▶ [Task brief]: State whether each statement agrees with the page extract on the KFBG and Hong Kong's deforestation, answering yes or no and quoting the deciding words of the extract: (a) The Kadoorie Foundation is still the main funding source of the KFBG. (b) The KFBG's conservation work is confined to Hong Kong. (c) Hong Kong was completely deforested before the British took over in 1841.

▶ [Page extract]:
To this day, the Kadoorie Foundation is the main funding source of the KFBG. But with vastly greater affluence in Hong Kong today, since the mid-1990s, a decision was made to transform the property into a world-class education and conservation center with a botanic garden at its heart. The conservation work comprises numerous projects in Hong Kong and mainland China but also parts of Southeast Asia, such as poorly explored regions of Laos and Cambodia.

Originally, Hong Kong was covered in tropical and subtropical forest, but it was completely deforested after the British took over in 1841; visitors in the 19th and early 20th century called Hong Kong a “barren rock”. As a result of centuries of cultivation with crops such as rice and tea, and ongoing urbanization in combination with more and more exhausted soils, many mountain slopes were left to their fate, completely denuded of any vegetation ongoing soil erosion, and high run-off during the annual monsoon seasons caused landslides and wreaked havoc.

▶ [Supplied information]:

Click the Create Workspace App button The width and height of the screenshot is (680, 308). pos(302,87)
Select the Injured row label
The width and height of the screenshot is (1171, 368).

▶ [Result]:
(a) Yes: "To this day, the Kadoorie Foundation is the main funding source of the KFBG."
(b) No: "The conservation work comprises numerous projects in Hong Kong and mainland China but also parts of Southeast Asia"
(c) No: "it was completely deforested after the British took over in 1841"